Calyptospora

Scientific classification
- Domain: Eukaryota
- Clade: Sar
- Clade: Alveolata
- Phylum: Apicomplexa
- Class: Conoidasida
- Order: Eucoccidiorida
- Suborder: Eimeriorina
- Family: Calyptosporiidae
- Genus: Calyptospora
- Species: Calyptospora empristica Calyptospora funduli Calyptospora goeppertiana Calyptospora jiinduli Calyptospora serrasalmi Calyptospora spinosa Calyptospora tucunarensis

= Calyptospora =

Genus of single-celled organisms

Calyptospora is a genus of parasitic protozoa in the phylum Apicomplexa.

This genus and family was created in 1984 for the species Eimeria funduli because of morphological differences in the sporocyst suggested that it was not a typical member of the genus Eimeria.

The type species is Calyptospora funduli.

==Life cycle==

These parasites infect the livers of their fish hosts which they appear to reach via the gastrointestinal tract.

They have an obligatory intermediate host - usually a shrimp - in which they infect the enterocytes of the shrimp gut.

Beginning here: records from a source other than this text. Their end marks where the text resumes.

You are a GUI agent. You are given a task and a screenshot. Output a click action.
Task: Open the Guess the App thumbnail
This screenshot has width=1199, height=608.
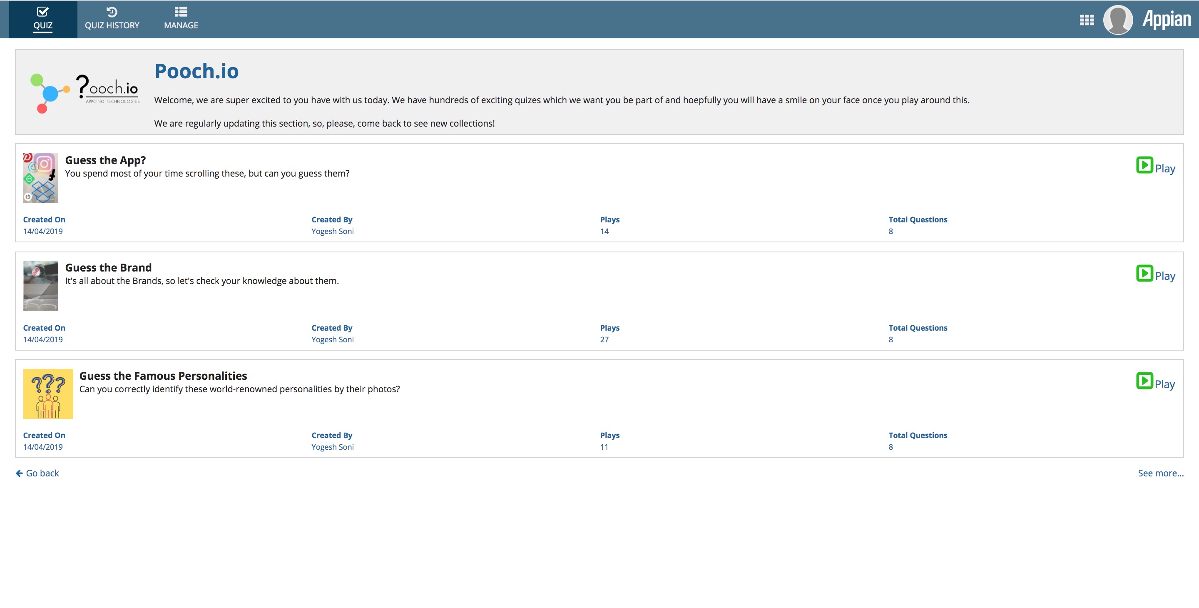tap(40, 178)
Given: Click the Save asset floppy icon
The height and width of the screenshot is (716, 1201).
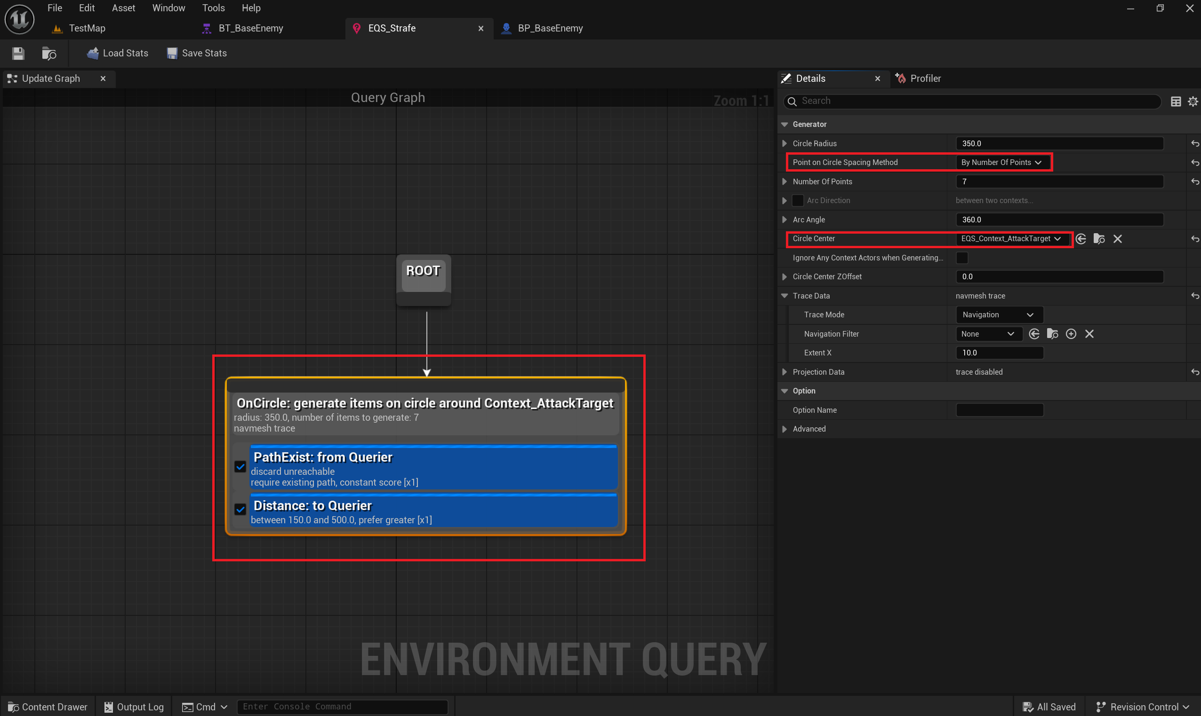Looking at the screenshot, I should [18, 53].
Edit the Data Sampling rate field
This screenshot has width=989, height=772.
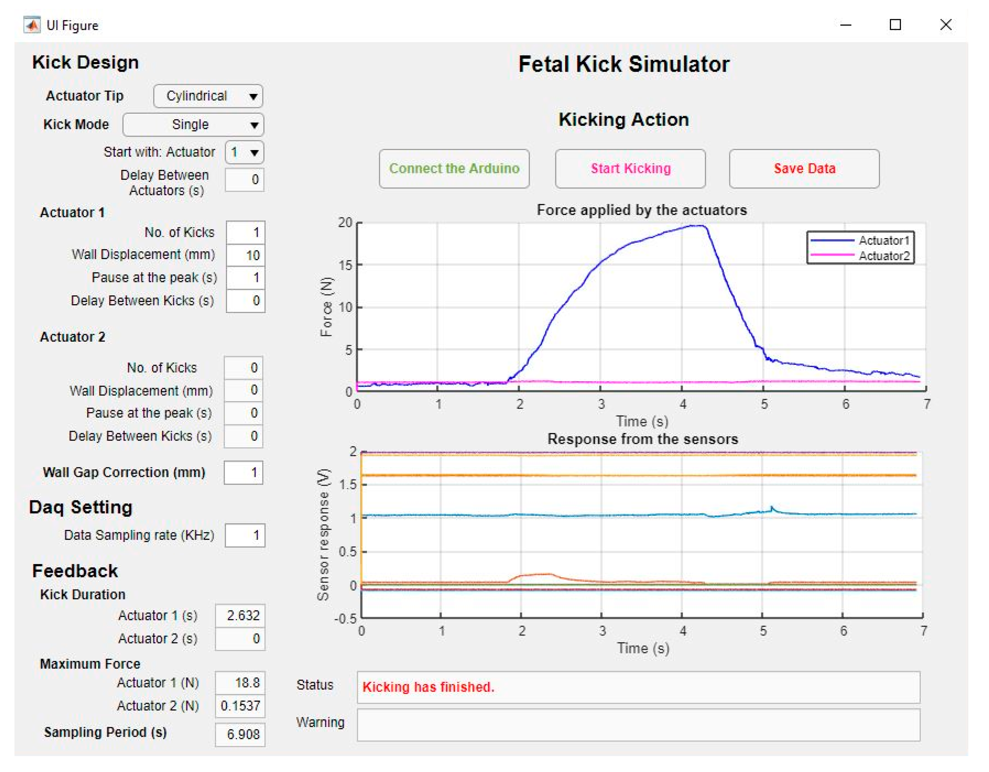click(245, 535)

The life cycle appears to be as follows: infected fish excrete the parasites from their gastrointestinal tract into which they are secreted with the bile. An intermediate host such as a shrimp ingests the parasite which then decysts and infects the gut wall of the shrimp. The shrimp is then ingested by a fish whereupon the parasite is released and invades the fish's gut wall. The parasites then travel via the blood stream to the liver wherein they mature.

==Description==

The sporocyst lacks Stieda bodies and sub-Stieda bodies, has a veil supported by sporopodia and has an anterior apical opening. A suture may be present but if present it does not completely divide the sporocyst into two valves.

==Phylogenetics==

This clade appears to be monophyletic and a sister group to the genus Eimeria.